CONTO:A SOPA
Dalton Trevisan
Olho vermelho de dorminhoco, o filho saiu do
quarto e atravessou a cozinha. O homem batia as pálpebras, embevecido com os
vapores capitosos.
-- Aonde é que vai?
O filho abriu a torneira do banheiro:
-- Fazer a barba.
-- Hora da janta. Vem comer.
Demorava-se o rapaz, torneira fechada. Com a
toalha no pescoço, não olhou o pai.
-- Não quero jantar. Sem fome.
O homem suspendeu a colher:
-- Não quer jantar, mas vem para a mesa.
Todas as noites, esfomeado. Enchia a colher,
aspirava o caldo de feijão e, fazendo bico nos lábios grossos, tragava-o com
delícia. O filho desenhava com o garfo na toalha de flores estampadas. A
mulher, essa, contemplava o fogo, mão no queixo.
-- Dar uma volta.
O homem sugava ruidosamente e, a cada chupão, o
filho revolvia a ponta do garfo ao coração das margaridas.
-- Saiu agora do quarto, filho de barão! Mas
eu... Quando me deitar de dia na cama é para morrer!

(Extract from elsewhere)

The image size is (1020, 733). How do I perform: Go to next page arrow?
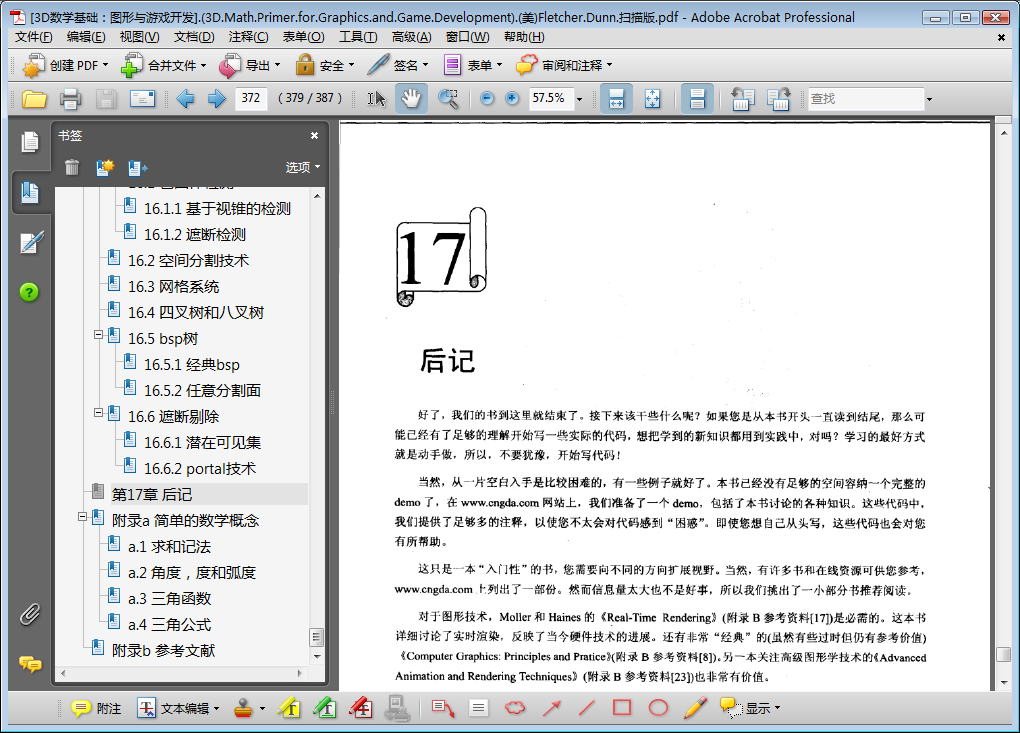tap(216, 98)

A mão do filho abandonou o garfo e não se
mexeu.
-- Volta cedo, não é?
A voz cansada da mãe, ainda de costas para a
mesa. Não sabia ela que, ao defendê-lo, perdia a causa do filho? O homem
esvaziou o prato e, descansando a colher, examinou as mãos enrugadas.
-- Estas mãos...
Sacudidas de ligeiro tremor.
-- ... de um velho!
A mulher apanhou o prato, encheu-o até a
beirada. O marido retorceu as pontas úmidas do bigode:
-- Você não come?
O filho contornava com o garfo as pétalas na
toalha.
-- Não estou com vontade.
-- Depois o senhor vai para o quarto.
Cheirava a colher e sorvia a sopa, estalando a
língua. O filho ergueu-se da mesa.
-- O senhor fica sentado. Não tem pão nesta
casa?
A mulher trouxe o pão. Ele não o cortava:
agarrava-o inteiro na mão e mordia várias vezes; em seguida partia-o em
pedaços, alinhados diante do prato, atacando um por um, entre as
colheradas.
-- Volta cedo, não é, meu filho?
De novo a mãe, nunca aprenderia.
-- Agora não vou mais.
O pai dizia a última palavra:
-- Uma vergonha! O chefe tem de jantar sozinho.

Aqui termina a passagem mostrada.